Interpretive Summary: Grain carotenoids, including provitamin A compounds, are important for human health. Breeding strategies relevant to these compounds have thus far focused largely on two genes that strongly affect provitamin A levels. To accelerate breeding efforts in this area and fine-tune multi-nutrient breeding strategies for carotenoid-dense maize, a more comprehensive dissection of the genetic basis of carotenoid traits is needed. We identified 11 genes in the precursor and core carotenoid pathways, and one involved in carotenoid degradation, as contributors to natural variation for one or more carotenoid traits. Together the identified genes explained more than 70% of the genetic contribution to the variation in the carotenoid traits investigated. The results of this study will directly inform breeding efforts for multiple carotenoid traits that are important for improved human nutritional status. Two to five major genes were identified per trait which provide clear breeding targets.

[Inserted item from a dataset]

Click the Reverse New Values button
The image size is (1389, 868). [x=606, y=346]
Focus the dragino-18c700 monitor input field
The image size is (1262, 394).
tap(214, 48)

Technical Abstract: Vitamin A deficiency remains prevalent in parts of Asia, Latin America and sub-Saharan Africa where maize is a food staple. Extensive natural variation exists for carotenoids in maize grain; to understand its genetic basis, we conducted a joint linkage and genome-wide association study in the U.S. maize nested association mapping panel. Eleven of the 44 detected quantitative trait loci (QTL) were resolved to individual genes. Six of these were expression QTL (eQTL), showing strong correlations between RNA-seq expression abundances and QTL allelic effect estimates across six stages of grain development. These six eQTL also had the largest percent phenotypic variance explained, and in major part comprised the three to five loci capturing the bulk of genetic variation for each trait. Most of these eQTL had highly correlated QTL allelic effect estimates across multiple traits, suggesting that pleiotropy within this pathway is largely regulated at the expression level. Significant pairwise epistatic interactions were also detected. These findings provide the most comprehensive genome-level understanding of the genetic and molecular control of carotenoids in any plant system, and a roadmap to accelerate breeding for provitamin A and other priority carotenoid traits in maize grain that should be readily extensible to other cereals.